Data shown:

________

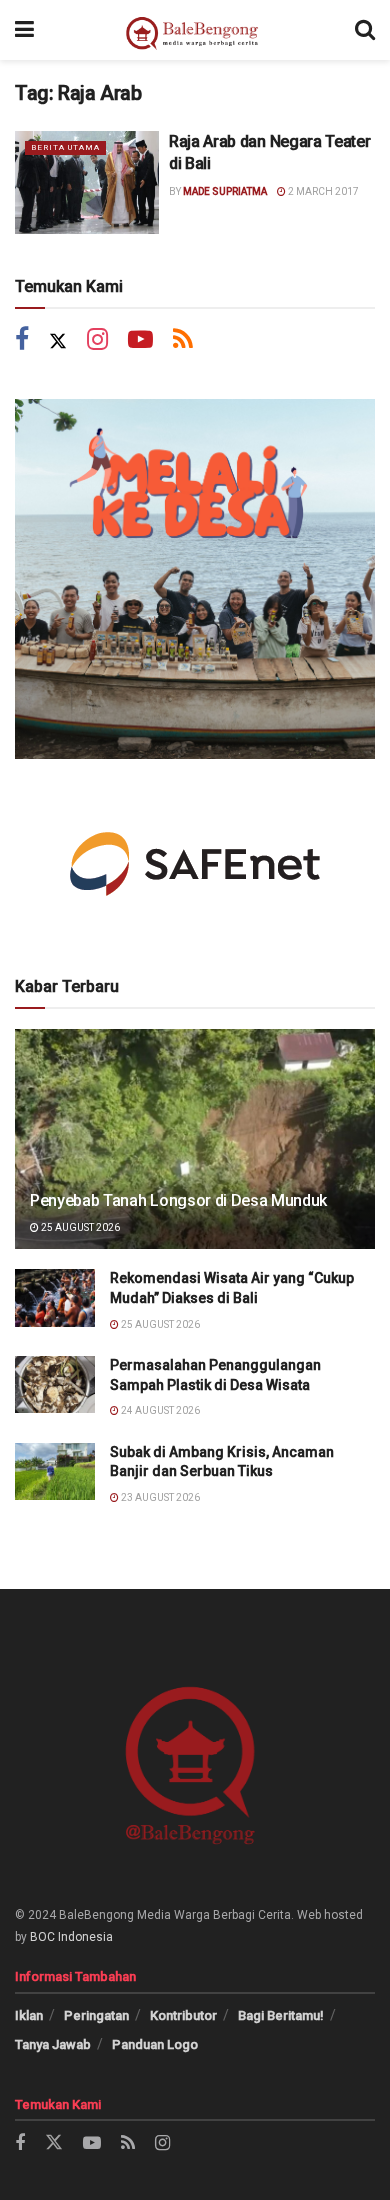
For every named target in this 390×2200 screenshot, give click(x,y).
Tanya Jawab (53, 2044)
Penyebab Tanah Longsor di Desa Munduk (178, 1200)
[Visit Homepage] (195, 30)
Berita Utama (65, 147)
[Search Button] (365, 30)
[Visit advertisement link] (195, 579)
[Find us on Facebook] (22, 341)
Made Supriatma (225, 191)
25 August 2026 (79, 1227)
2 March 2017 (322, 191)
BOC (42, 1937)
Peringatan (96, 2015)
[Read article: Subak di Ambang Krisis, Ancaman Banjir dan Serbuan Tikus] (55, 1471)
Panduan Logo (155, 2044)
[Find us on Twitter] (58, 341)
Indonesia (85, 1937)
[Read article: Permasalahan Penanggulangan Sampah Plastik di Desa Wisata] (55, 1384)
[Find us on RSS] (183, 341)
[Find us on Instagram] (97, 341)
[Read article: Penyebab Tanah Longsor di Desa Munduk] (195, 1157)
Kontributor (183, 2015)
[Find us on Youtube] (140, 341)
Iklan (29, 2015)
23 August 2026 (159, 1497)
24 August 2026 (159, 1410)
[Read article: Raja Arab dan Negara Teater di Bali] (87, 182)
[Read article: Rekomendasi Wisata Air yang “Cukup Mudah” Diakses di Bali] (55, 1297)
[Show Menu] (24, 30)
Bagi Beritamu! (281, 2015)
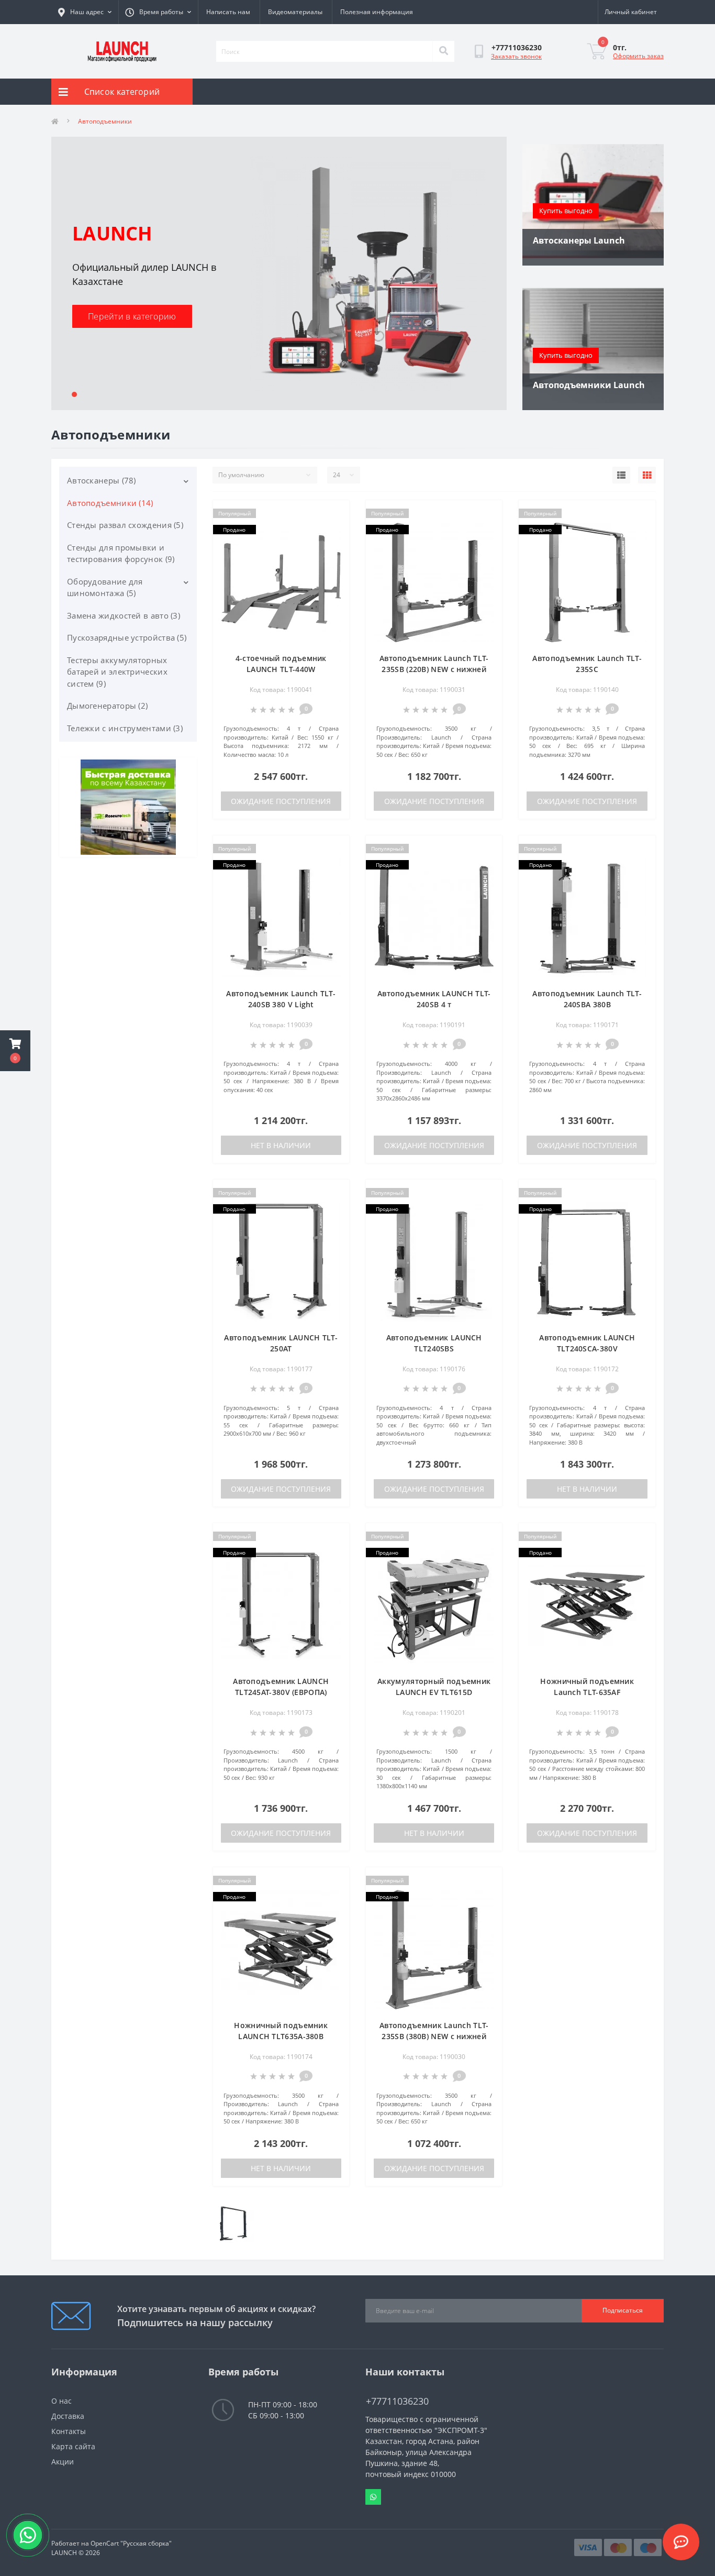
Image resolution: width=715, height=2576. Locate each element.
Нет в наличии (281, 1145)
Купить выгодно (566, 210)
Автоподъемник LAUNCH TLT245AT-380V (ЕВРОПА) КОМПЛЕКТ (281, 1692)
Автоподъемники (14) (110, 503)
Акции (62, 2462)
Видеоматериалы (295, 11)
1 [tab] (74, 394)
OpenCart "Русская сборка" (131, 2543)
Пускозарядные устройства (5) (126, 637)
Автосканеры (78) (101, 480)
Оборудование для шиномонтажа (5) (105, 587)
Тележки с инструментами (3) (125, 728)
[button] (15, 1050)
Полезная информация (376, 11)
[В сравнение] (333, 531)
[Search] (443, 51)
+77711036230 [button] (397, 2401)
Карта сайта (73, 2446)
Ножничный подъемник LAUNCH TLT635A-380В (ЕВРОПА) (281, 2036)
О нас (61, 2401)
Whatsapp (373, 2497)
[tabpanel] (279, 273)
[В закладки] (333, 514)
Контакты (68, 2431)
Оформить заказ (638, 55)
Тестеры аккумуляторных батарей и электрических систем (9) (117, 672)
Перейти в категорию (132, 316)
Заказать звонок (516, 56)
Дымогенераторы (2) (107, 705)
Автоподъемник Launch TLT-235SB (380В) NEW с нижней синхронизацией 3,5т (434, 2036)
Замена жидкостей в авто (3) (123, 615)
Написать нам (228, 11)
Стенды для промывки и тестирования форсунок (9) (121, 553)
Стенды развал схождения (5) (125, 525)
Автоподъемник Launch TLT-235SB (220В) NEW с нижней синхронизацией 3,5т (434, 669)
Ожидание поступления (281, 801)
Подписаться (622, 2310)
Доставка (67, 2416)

________

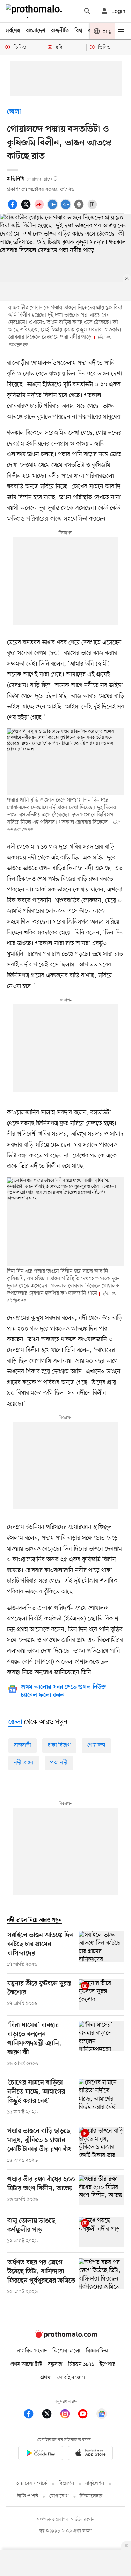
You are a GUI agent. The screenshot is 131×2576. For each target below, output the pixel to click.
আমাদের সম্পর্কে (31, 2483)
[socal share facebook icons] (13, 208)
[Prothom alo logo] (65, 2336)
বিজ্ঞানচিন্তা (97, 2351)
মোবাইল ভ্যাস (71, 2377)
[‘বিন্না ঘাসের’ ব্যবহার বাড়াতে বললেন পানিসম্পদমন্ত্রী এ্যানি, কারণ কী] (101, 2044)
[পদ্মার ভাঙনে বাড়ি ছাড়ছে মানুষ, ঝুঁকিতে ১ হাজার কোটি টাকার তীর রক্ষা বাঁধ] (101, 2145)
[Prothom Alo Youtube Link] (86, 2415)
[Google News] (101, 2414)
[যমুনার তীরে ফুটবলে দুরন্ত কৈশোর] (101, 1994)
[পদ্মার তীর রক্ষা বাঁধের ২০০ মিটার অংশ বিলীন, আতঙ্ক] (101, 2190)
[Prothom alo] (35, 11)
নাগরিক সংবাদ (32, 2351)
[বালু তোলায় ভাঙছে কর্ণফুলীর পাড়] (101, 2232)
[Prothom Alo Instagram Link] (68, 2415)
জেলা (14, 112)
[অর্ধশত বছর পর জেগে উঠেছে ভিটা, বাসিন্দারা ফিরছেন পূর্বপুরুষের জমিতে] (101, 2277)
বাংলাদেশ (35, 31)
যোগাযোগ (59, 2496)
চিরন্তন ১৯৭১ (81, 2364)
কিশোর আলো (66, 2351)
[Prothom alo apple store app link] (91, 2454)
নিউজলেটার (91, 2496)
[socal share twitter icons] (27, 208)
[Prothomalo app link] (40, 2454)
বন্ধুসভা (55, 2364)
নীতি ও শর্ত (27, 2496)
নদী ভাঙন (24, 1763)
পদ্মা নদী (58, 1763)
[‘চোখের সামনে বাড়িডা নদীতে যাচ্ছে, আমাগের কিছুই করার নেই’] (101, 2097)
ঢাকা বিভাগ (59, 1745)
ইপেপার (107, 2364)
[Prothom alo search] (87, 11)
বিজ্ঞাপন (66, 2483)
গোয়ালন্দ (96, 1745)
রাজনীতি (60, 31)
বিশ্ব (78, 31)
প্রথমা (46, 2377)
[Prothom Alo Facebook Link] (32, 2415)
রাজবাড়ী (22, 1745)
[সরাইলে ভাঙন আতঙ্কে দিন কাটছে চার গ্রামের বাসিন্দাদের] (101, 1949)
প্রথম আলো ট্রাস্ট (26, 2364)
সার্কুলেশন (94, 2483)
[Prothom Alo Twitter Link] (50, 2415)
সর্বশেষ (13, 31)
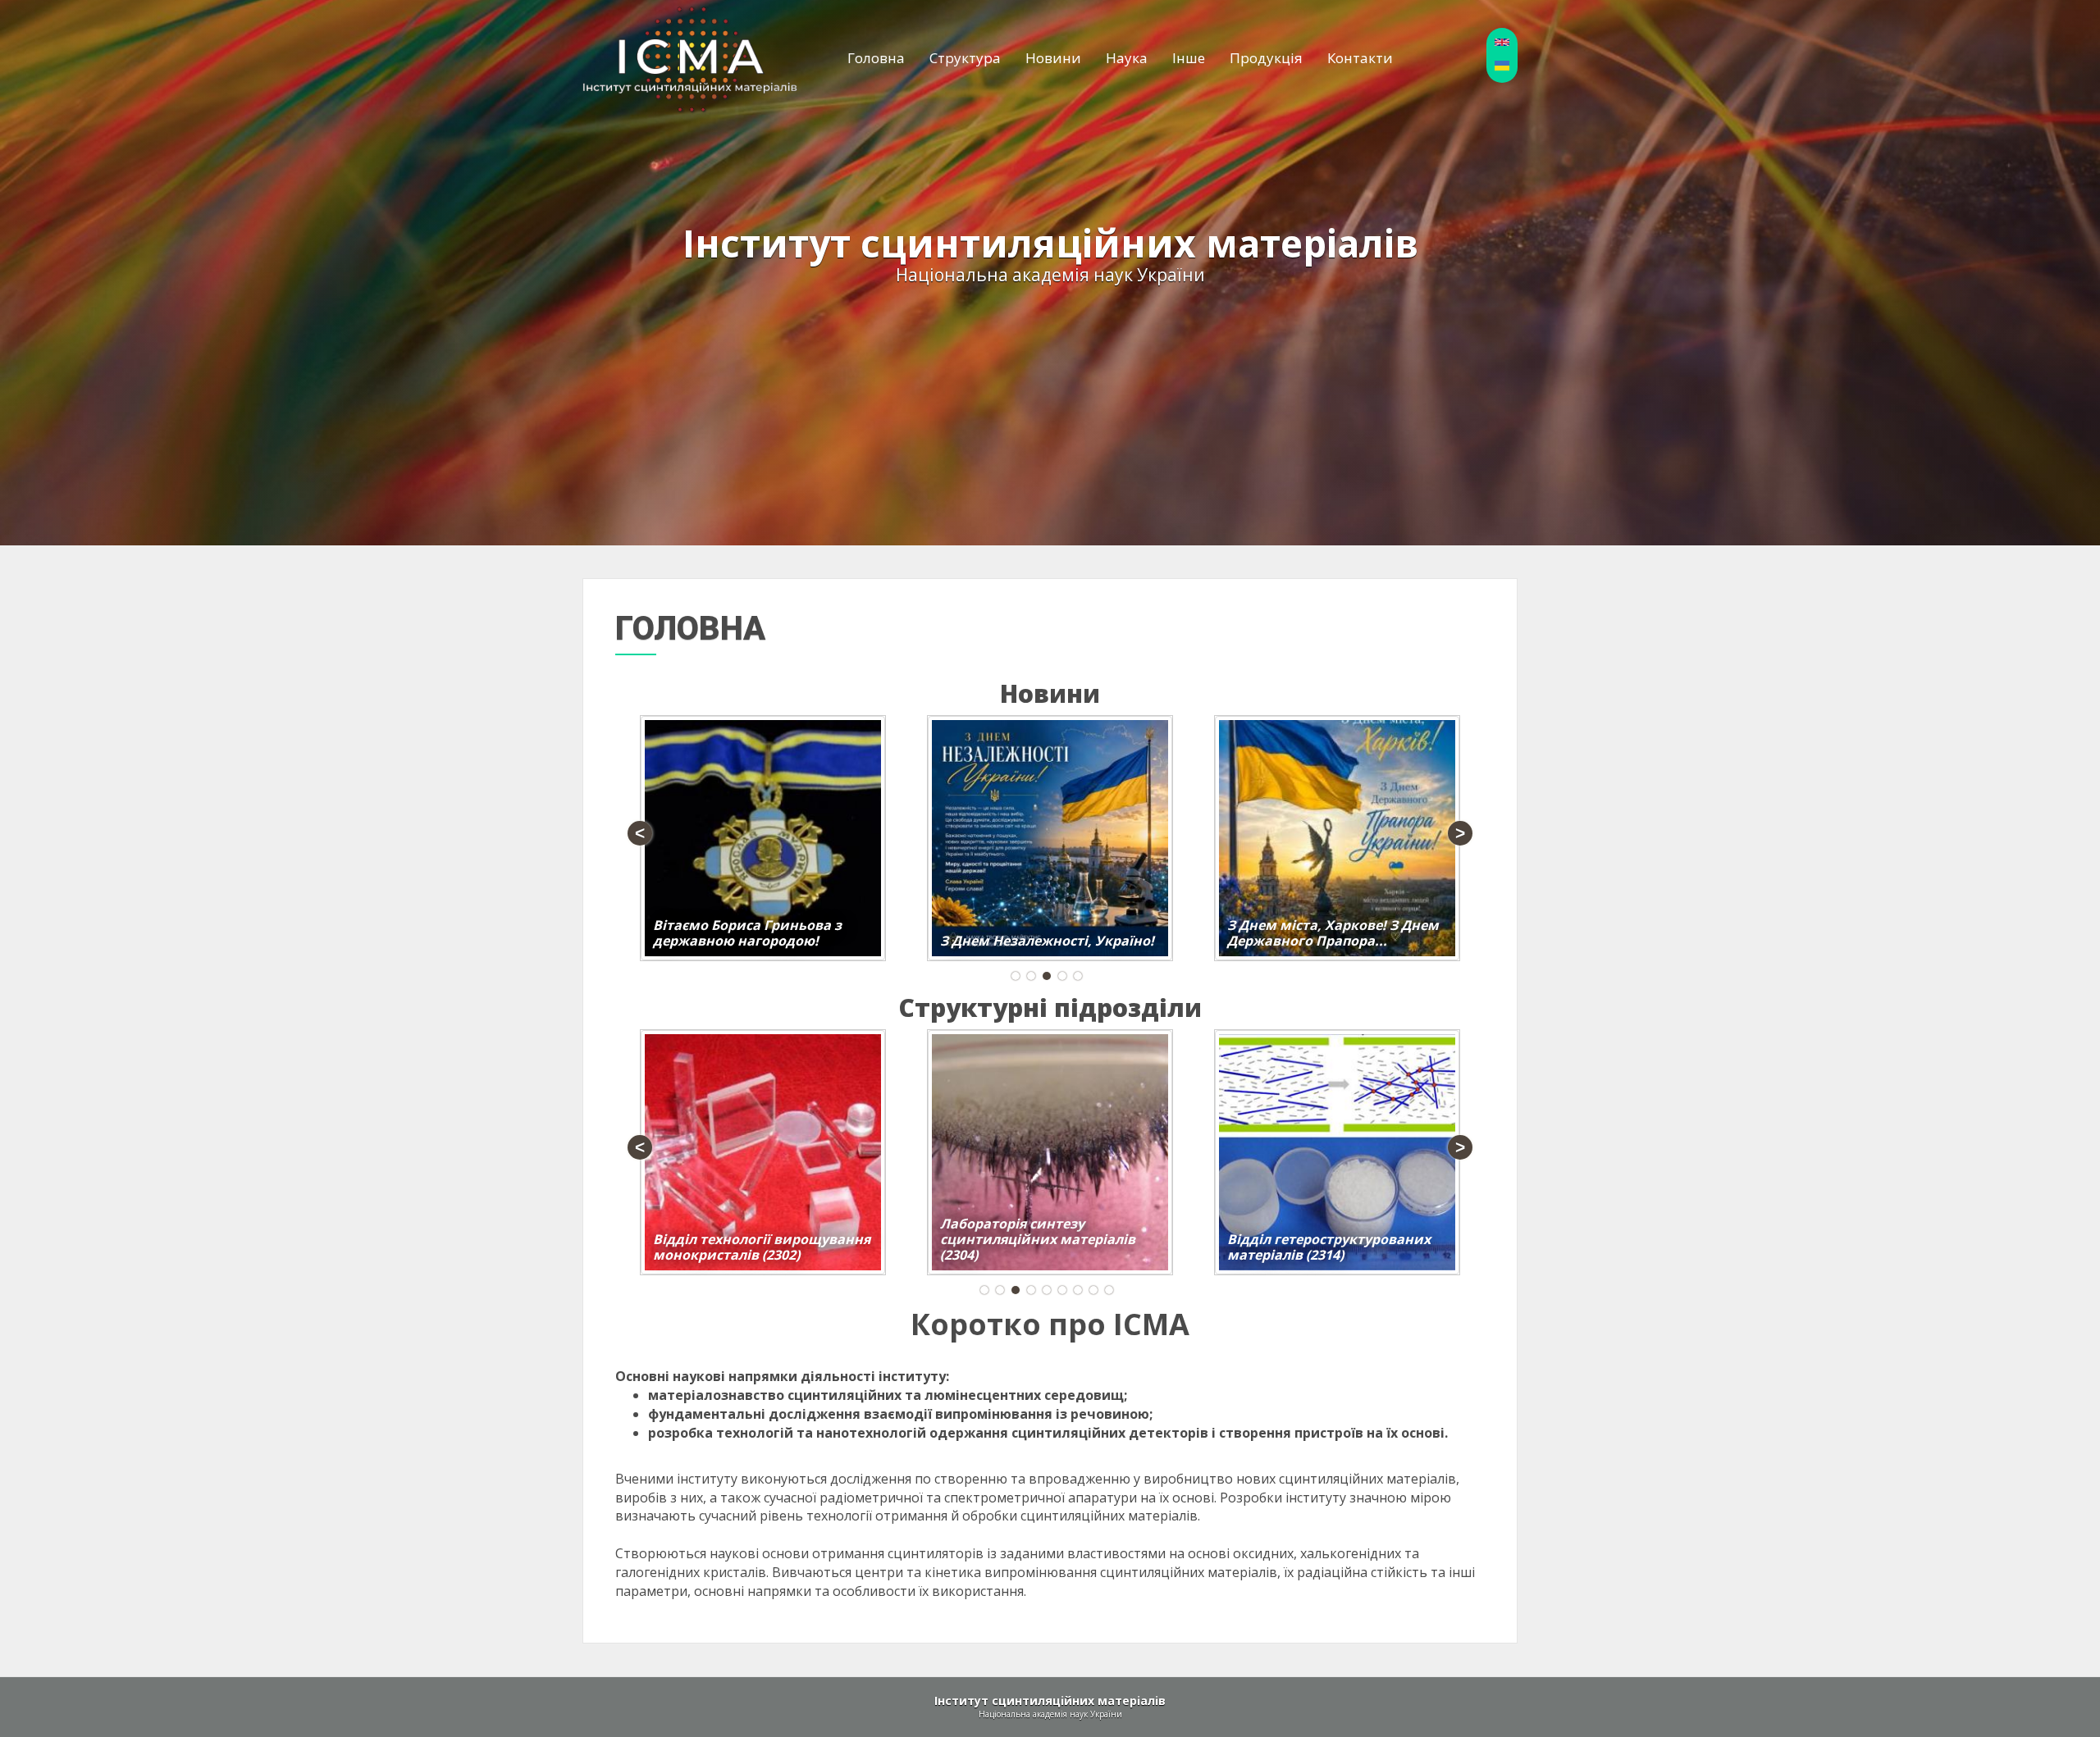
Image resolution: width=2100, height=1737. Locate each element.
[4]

________

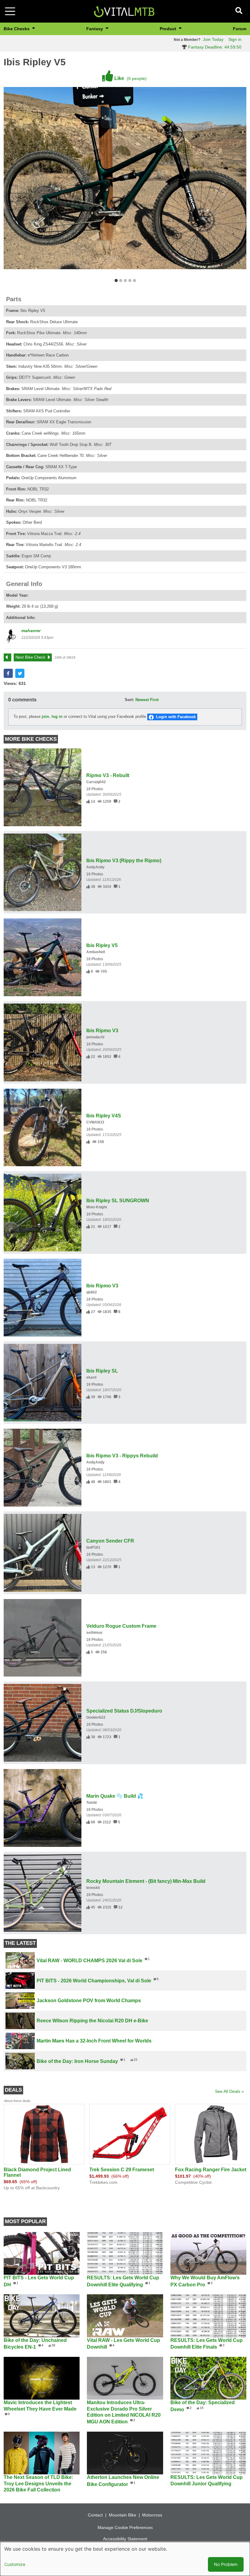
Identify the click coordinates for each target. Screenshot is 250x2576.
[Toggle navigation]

________

The reply should hold only the lines of the listing above starting at the line containing "Купить выгодно (566, 210)" and ending at the line containing "Доставка (67, 2416)", exactly as written.

Купить выгодно (566, 210)
Автоподъемник LAUNCH TLT245AT-380V (ЕВРОПА) КОМПЛЕКТ (281, 1692)
Автоподъемники (14) (110, 503)
Акции (62, 2462)
Видеоматериалы (295, 11)
1 [tab] (74, 394)
OpenCart "Русская сборка" (131, 2543)
Пускозарядные устройства (5) (126, 637)
Автосканеры (78) (101, 480)
Оборудование для шиномонтажа (5) (105, 587)
Тележки с инструментами (3) (125, 728)
[button] (15, 1050)
Полезная информация (376, 11)
[В сравнение] (333, 531)
[Search] (443, 51)
+77711036230 [button] (397, 2401)
Карта сайта (73, 2446)
Ножничный подъемник LAUNCH TLT635A-380В (ЕВРОПА) (281, 2036)
О нас (61, 2401)
Whatsapp (373, 2497)
[tabpanel] (279, 273)
[В закладки] (333, 514)
Контакты (68, 2431)
Оформить заказ (638, 55)
Тестеры аккумуляторных батарей и электрических систем (9) (117, 672)
Перейти в категорию (132, 316)
Заказать звонок (516, 56)
Дымогенераторы (2) (107, 705)
Автоподъемник Launch TLT-235SB (380В) NEW с нижней синхронизацией 3,5т (434, 2036)
Замена жидкостей в авто (3) (123, 615)
Написать нам (228, 11)
Стенды для промывки и тестирования форсунок (9) (121, 553)
Стенды развал схождения (5) (125, 525)
Автоподъемник Launch TLT-235SB (220В) NEW с нижней синхронизацией 3,5т (434, 669)
Ожидание поступления (281, 801)
Подписаться (622, 2310)
Доставка (67, 2416)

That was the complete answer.